[Stored dataset items]
---+---
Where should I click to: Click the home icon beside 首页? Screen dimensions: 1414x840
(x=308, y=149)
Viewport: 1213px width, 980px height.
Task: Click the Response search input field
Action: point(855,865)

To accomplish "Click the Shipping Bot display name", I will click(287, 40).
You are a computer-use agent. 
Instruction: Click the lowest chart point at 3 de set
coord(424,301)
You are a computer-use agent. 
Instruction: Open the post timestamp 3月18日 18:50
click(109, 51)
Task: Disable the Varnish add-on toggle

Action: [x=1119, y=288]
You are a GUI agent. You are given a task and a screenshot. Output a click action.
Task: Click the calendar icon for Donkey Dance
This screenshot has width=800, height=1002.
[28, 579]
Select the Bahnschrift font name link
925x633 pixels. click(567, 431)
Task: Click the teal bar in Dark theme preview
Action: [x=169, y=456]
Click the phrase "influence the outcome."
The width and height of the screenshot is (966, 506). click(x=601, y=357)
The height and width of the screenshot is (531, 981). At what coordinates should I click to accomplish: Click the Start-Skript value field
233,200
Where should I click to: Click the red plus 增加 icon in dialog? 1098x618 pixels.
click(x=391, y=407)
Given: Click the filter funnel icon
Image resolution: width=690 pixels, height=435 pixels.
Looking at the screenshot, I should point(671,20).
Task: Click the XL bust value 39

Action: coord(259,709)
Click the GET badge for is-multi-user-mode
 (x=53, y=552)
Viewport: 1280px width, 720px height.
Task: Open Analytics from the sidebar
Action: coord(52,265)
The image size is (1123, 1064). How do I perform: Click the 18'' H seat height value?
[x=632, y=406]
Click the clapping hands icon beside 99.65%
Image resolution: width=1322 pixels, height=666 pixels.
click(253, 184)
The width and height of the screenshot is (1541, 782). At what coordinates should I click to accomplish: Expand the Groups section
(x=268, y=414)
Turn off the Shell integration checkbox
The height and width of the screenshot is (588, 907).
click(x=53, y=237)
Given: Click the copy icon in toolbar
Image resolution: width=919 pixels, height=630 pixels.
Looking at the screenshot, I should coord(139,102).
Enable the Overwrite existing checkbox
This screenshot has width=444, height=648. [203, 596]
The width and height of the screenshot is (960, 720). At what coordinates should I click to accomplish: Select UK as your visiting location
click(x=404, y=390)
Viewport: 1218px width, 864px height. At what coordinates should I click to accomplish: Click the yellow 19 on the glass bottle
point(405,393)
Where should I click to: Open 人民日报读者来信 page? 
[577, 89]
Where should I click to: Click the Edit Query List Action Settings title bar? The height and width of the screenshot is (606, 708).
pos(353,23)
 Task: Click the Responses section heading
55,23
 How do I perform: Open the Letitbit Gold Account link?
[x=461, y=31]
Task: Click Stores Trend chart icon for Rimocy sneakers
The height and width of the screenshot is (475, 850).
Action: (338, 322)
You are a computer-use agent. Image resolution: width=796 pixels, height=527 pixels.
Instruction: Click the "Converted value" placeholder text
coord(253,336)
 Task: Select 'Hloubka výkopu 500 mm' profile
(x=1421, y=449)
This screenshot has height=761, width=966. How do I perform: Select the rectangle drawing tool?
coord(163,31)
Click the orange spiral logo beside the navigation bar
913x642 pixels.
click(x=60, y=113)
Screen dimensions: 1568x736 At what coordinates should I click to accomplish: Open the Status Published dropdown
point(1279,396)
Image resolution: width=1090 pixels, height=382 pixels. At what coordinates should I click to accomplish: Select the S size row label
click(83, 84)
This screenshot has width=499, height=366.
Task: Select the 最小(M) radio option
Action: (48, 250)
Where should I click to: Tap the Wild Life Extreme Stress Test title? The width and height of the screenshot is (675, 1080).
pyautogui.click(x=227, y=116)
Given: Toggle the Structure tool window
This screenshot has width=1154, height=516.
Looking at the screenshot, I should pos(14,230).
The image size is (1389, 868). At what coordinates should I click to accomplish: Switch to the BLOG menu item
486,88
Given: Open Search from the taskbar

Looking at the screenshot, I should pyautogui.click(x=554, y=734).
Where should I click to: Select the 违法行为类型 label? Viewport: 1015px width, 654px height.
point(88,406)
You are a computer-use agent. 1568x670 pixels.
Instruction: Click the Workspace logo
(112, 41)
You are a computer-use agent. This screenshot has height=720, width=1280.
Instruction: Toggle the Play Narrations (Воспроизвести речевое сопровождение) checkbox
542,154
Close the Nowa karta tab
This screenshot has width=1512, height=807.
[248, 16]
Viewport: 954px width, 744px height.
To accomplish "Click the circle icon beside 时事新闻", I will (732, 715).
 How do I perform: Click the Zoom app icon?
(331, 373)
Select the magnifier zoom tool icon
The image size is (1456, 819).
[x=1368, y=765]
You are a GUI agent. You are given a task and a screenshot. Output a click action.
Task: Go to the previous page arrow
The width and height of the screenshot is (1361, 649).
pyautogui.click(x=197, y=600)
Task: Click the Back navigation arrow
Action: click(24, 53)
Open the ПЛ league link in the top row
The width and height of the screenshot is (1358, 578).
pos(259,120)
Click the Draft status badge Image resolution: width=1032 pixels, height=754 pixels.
---+---
**Work item:** For this task, please set down every entry exactly, with no line left out.

**Solution to this task:**
Where should I click to: Click the home icon beside 首页? Screen dimensions: 1414x840
(x=308, y=149)
Viewport: 1213px width, 980px height.
Task: Click the Response search input field
Action: point(855,865)

To accomplish "Click the Shipping Bot display name", I will click(287, 40).
You are a computer-use agent. 
Instruction: Click the lowest chart point at 3 de set
coord(424,301)
You are a computer-use agent. 
Instruction: Open the post timestamp 3月18日 18:50
click(109, 51)
Task: Disable the Varnish add-on toggle

Action: [x=1119, y=288]
You are a GUI agent. You are given a task and a screenshot. Output a click action.
Task: Click the calendar icon for Donkey Dance
This screenshot has width=800, height=1002.
[28, 579]
Select the Bahnschrift font name link
925x633 pixels. click(567, 431)
Task: Click the teal bar in Dark theme preview
Action: [x=169, y=456]
Click the phrase "influence the outcome."
The width and height of the screenshot is (966, 506). click(x=601, y=357)
The height and width of the screenshot is (531, 981). At what coordinates should I click to accomplish: Click the Start-Skript value field
233,200
Where should I click to: Click the red plus 增加 icon in dialog? 1098x618 pixels.
click(x=391, y=407)
Given: Click the filter funnel icon
Image resolution: width=690 pixels, height=435 pixels.
Looking at the screenshot, I should point(671,20).
Task: Click the XL bust value 39

Action: coord(259,709)
Click the GET badge for is-multi-user-mode
 (x=53, y=552)
Viewport: 1280px width, 720px height.
Task: Open Analytics from the sidebar
Action: coord(52,265)
The image size is (1123, 1064). How do I perform: Click the 18'' H seat height value?
[x=632, y=406]
Click the clapping hands icon beside 99.65%
Image resolution: width=1322 pixels, height=666 pixels.
click(253, 184)
The width and height of the screenshot is (1541, 782). At what coordinates should I click to accomplish: Expand the Groups section
(x=268, y=414)
Turn off the Shell integration checkbox
The height and width of the screenshot is (588, 907).
click(x=53, y=237)
Given: Click the copy icon in toolbar
Image resolution: width=919 pixels, height=630 pixels.
Looking at the screenshot, I should coord(139,102).
Enable the Overwrite existing checkbox
This screenshot has width=444, height=648. [203, 596]
The width and height of the screenshot is (960, 720). At what coordinates should I click to accomplish: Select UK as your visiting location
click(x=404, y=390)
Viewport: 1218px width, 864px height. At what coordinates should I click to accomplish: Click the yellow 19 on the glass bottle
point(405,393)
Where should I click to: Open 人民日报读者来信 page? 
[577, 89]
Where should I click to: Click the Edit Query List Action Settings title bar? The height and width of the screenshot is (606, 708).
pos(353,23)
 Task: Click the Responses section heading
55,23
 How do I perform: Open the Letitbit Gold Account link?
[x=461, y=31]
Task: Click Stores Trend chart icon for Rimocy sneakers
The height and width of the screenshot is (475, 850).
Action: (338, 322)
You are a computer-use agent. Image resolution: width=796 pixels, height=527 pixels.
Instruction: Click the "Converted value" placeholder text
coord(253,336)
 Task: Select 'Hloubka výkopu 500 mm' profile
(x=1421, y=449)
This screenshot has height=761, width=966. How do I perform: Select the rectangle drawing tool?
coord(163,31)
Click the orange spiral logo beside the navigation bar
913x642 pixels.
click(x=60, y=113)
Screen dimensions: 1568x736 At what coordinates should I click to accomplish: Open the Status Published dropdown
point(1279,396)
Image resolution: width=1090 pixels, height=382 pixels. At what coordinates should I click to accomplish: Select the S size row label
click(83, 84)
This screenshot has width=499, height=366.
Task: Select the 最小(M) radio option
Action: (48, 250)
Where should I click to: Tap the Wild Life Extreme Stress Test title? The width and height of the screenshot is (675, 1080).
pyautogui.click(x=227, y=116)
Given: Toggle the Structure tool window
This screenshot has width=1154, height=516.
Looking at the screenshot, I should pos(14,230).
The image size is (1389, 868). At what coordinates should I click to accomplish: Switch to the BLOG menu item
486,88
Given: Open Search from the taskbar

Looking at the screenshot, I should pyautogui.click(x=554, y=734).
Where should I click to: Select the 违法行为类型 label? Viewport: 1015px width, 654px height.
point(88,406)
You are a computer-use agent. 1568x670 pixels.
Instruction: Click the Workspace logo
(112, 41)
You are a computer-use agent. This screenshot has height=720, width=1280.
Instruction: Toggle the Play Narrations (Воспроизвести речевое сопровождение) checkbox
542,154
Close the Nowa karta tab
This screenshot has width=1512, height=807.
[248, 16]
Viewport: 954px width, 744px height.
To accomplish "Click the circle icon beside 时事新闻", I will (732, 715).
 How do I perform: Click the Zoom app icon?
(331, 373)
Select the magnifier zoom tool icon
The image size is (1456, 819).
[x=1368, y=765]
You are a GUI agent. You are given a task and a screenshot. Output a click action.
Task: Go to the previous page arrow
The width and height of the screenshot is (1361, 649).
pyautogui.click(x=197, y=600)
Task: Click the Back navigation arrow
Action: click(24, 53)
Open the ПЛ league link in the top row
The width and height of the screenshot is (1358, 578).
pos(259,120)
Click the Draft status badge Image resolution: width=1032 pixels, height=754 pixels.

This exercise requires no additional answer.